La cause des hommes - pour la paix des sexes. Patrick Guillot (2005)
[Texte d’une conférence prononcée au deuxième Congrès international de la condition masculine, le 24 avril 2005 à Montréal - disponible avec les textes des autres interventions sur http://www.parolesdhommes.com]
La cause des hommes - pour la paix des sexes (...)
Pour moi, le mouvement des hommes englobe deux démarches distinctes mais complémentaires :
– une recherche identitaire
– un combat pour l’égalité des droits : combat culturel, social, politique.
– une recherche identitaire
– un combat pour l’égalité des droits : combat culturel, social, politique.

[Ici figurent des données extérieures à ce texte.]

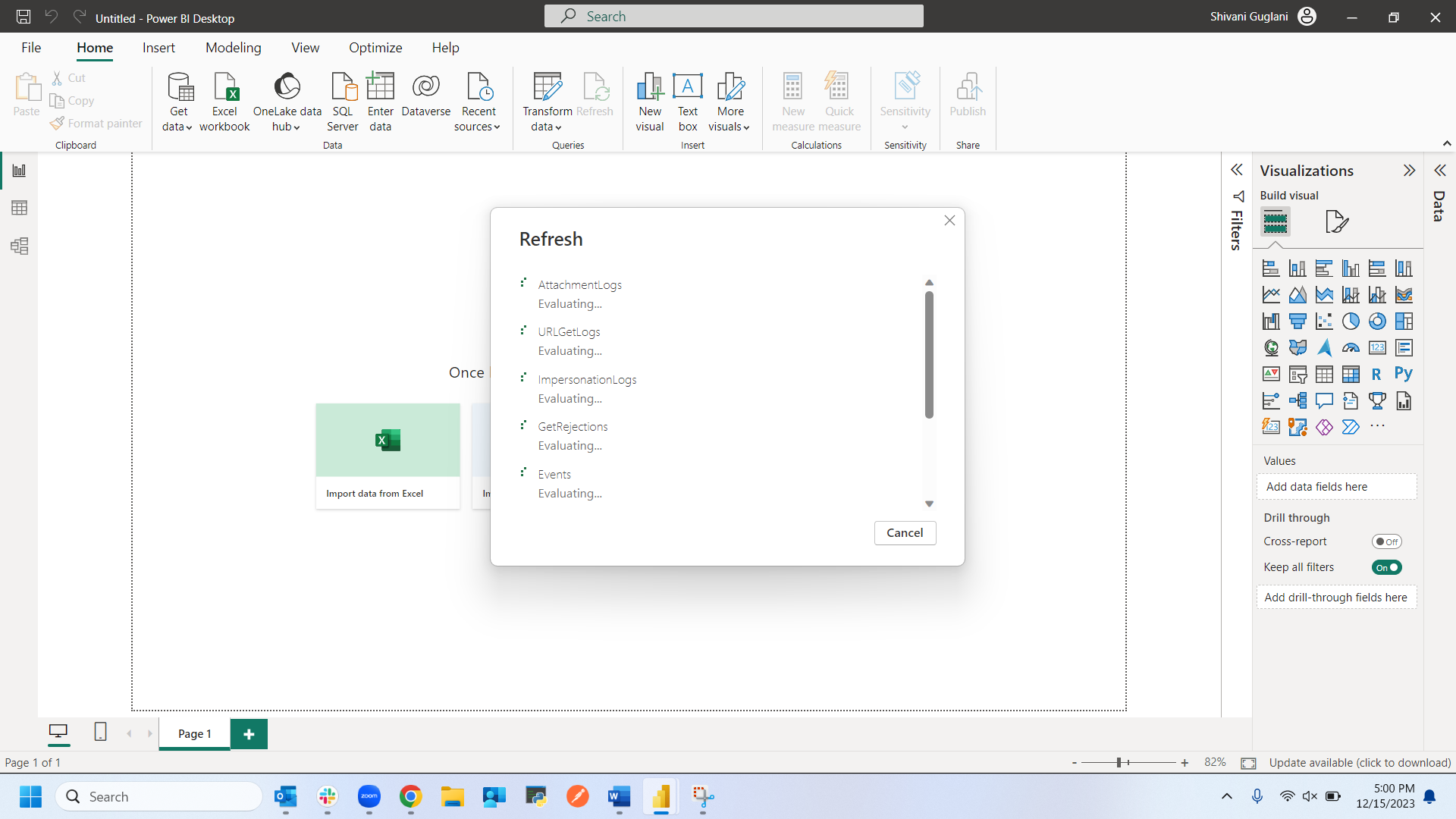Switch to Table view icon in sidebar
1456x819 pixels.
(20, 208)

Ces deux démarches sont pour l’instant conduites séparément. Il faut des occasions exceptionnelles comme ce congrès pour qu’elles se rejoignent et c’est dommage car leur convergence est évidente. Ainsi les hommes qui se retrouvent au Réseau Hommes souffrent souvent d’avoir eu un « père manquant ». D’autres, qui se retrouvent dans les mouvements paternels, font tout pour ne pas être des « pères manquants ». Leur cause est la même. Ils ont beaucoup à gagner à se connaître et à se soutenir mutuellement.
La question a été posée ces jours-ci de savoir s’il fallait un néologisme pour désigner le mouvement. Si celui-ci se réduisait à une recherche identitaire, ce ne serait pas nécessaire. Mais comme il est aussi un combat social et politique, il en a besoin . Le néologisme est un outil, une arme. Il permet aux militants de se reconnaître entre eux, de se définir rapidement devant les autres (les médias par exemple), et aussi par rapport à l’adversaire. Certes, il est souvent réducteur, générateur de malentendus : mais ceux qui ne sont pas en mesure de se définir par eux-mêmes suscitent des malentendus encore plus grands.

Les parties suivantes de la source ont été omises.